Man konnte sich Geld auf allerlei Art und Weise verdienen. Entweder man arbeitete im sozialen Bereich, spielte den heiligen Samariter und besaß im Nachhinein das Gefühl, mit gutem Gewissen eines Tages ins Gras zu beißen … oder man ermordete einen reichen Knacker, damit die junge Ehefrau all das Erbe abstauben konnte. Wenn es nach Yano ging, waren ihm beide Optionen etwas zu krass. Für einen durchschnittlichen Job war er zu unnormal und für die kriminelle Schiene war er dann doch auf einmal wieder zu normal. Also entschied er sich für etwas, was sich hauptsächlich im Internet abspielte. Er interessierte sich für Menschen, es faszinierte ihn, wie unterschiedlich sie alle doch sein konnten und dass, obwohl sie dieselbe Luft atmeten. Sie glichen Büchern und er versank gerne in ihnen, doch statt sie zu lesen, ließ er sie sich viel lieber vorlesen.
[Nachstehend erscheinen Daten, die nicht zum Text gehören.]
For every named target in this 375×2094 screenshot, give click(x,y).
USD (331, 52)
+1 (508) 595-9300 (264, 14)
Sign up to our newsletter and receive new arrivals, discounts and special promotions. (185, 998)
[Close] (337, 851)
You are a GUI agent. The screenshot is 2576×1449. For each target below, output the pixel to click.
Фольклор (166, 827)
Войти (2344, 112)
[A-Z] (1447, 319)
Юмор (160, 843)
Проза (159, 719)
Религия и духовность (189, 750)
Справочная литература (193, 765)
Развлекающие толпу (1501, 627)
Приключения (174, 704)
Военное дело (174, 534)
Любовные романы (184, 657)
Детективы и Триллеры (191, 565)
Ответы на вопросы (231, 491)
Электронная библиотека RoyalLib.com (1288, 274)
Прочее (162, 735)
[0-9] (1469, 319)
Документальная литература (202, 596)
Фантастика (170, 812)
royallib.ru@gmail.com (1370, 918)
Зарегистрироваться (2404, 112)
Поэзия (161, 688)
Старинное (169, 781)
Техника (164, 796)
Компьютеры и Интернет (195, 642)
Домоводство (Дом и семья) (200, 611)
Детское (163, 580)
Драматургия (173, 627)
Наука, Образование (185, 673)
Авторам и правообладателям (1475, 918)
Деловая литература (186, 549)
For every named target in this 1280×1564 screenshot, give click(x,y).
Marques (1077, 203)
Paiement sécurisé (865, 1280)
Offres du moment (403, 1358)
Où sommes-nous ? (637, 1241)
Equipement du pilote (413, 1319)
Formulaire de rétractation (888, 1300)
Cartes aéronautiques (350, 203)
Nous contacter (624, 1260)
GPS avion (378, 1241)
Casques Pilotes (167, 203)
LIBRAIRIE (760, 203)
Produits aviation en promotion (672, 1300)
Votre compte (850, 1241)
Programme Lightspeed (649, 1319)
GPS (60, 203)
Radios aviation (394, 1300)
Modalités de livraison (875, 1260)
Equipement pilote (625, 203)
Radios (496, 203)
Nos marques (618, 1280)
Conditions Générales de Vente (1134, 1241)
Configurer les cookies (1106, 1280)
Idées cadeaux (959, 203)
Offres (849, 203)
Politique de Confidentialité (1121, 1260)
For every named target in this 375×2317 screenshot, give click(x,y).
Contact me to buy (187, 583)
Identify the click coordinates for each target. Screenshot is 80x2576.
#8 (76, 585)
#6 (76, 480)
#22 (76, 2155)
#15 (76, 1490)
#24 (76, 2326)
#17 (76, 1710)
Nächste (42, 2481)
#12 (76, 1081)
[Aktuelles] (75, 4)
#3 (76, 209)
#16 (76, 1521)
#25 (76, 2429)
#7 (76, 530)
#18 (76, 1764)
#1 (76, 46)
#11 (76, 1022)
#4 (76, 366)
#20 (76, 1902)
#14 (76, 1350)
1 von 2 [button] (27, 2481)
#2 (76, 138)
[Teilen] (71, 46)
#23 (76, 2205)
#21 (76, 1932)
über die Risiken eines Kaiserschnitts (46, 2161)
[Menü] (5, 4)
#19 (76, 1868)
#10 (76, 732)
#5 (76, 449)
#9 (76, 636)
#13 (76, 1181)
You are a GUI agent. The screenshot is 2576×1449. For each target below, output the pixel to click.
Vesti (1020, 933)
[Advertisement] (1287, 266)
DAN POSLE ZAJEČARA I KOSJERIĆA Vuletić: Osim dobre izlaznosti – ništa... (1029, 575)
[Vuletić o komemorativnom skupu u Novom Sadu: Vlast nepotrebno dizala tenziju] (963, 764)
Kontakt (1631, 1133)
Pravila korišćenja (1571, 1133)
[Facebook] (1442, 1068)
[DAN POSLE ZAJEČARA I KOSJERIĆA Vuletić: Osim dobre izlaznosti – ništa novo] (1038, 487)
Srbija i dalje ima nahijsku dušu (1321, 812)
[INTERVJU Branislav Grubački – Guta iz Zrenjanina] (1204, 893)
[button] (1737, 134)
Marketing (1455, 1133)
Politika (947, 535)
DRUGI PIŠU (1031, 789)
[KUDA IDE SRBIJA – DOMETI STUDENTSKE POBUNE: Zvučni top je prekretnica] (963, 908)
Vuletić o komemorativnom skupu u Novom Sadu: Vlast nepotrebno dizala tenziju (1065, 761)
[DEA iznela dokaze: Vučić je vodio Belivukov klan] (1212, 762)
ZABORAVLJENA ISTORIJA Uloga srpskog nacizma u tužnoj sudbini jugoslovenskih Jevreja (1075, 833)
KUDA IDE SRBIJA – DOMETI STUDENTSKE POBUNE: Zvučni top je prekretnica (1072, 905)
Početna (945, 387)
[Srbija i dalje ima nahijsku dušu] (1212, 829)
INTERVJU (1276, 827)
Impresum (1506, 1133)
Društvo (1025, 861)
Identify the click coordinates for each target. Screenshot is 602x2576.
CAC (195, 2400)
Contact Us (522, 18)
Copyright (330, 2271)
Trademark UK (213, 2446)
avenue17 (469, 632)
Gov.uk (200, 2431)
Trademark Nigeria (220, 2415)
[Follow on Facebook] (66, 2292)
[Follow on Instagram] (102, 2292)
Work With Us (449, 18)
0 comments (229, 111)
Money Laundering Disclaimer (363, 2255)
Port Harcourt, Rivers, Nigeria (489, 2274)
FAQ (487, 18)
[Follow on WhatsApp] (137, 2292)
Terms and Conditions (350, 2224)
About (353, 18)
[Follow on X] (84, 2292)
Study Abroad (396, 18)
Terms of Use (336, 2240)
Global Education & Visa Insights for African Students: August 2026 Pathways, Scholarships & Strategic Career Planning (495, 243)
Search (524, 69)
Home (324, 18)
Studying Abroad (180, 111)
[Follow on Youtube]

Yano war ein Host. Viele definieren diese Art Job anders. Doch auf seiner Internetseite hatte er alles bis ins kleinste Detail erklärt. Da sich Yano jedoch immer blind in Geschehnisse warf, wusste er, dass nicht jeder sich informierte. Es war so, als würde man von jemandem verlangen, die allgemeinen Geschäftsbedingungen zu lesen.
Mit verschränkten Armen saß Yano leicht kippelnd auf dem weißen Caféstuhl. Sein gegenüber war ein Mann mittleren Alters, an vereinzelten Stellen war sein Haar bereits ergraut und allmählich kämpfte sich der Drei-Tage-Bart zurück an die Front. Abgesehen davon hatte sich dieser Herr deutlich rausgeputzt.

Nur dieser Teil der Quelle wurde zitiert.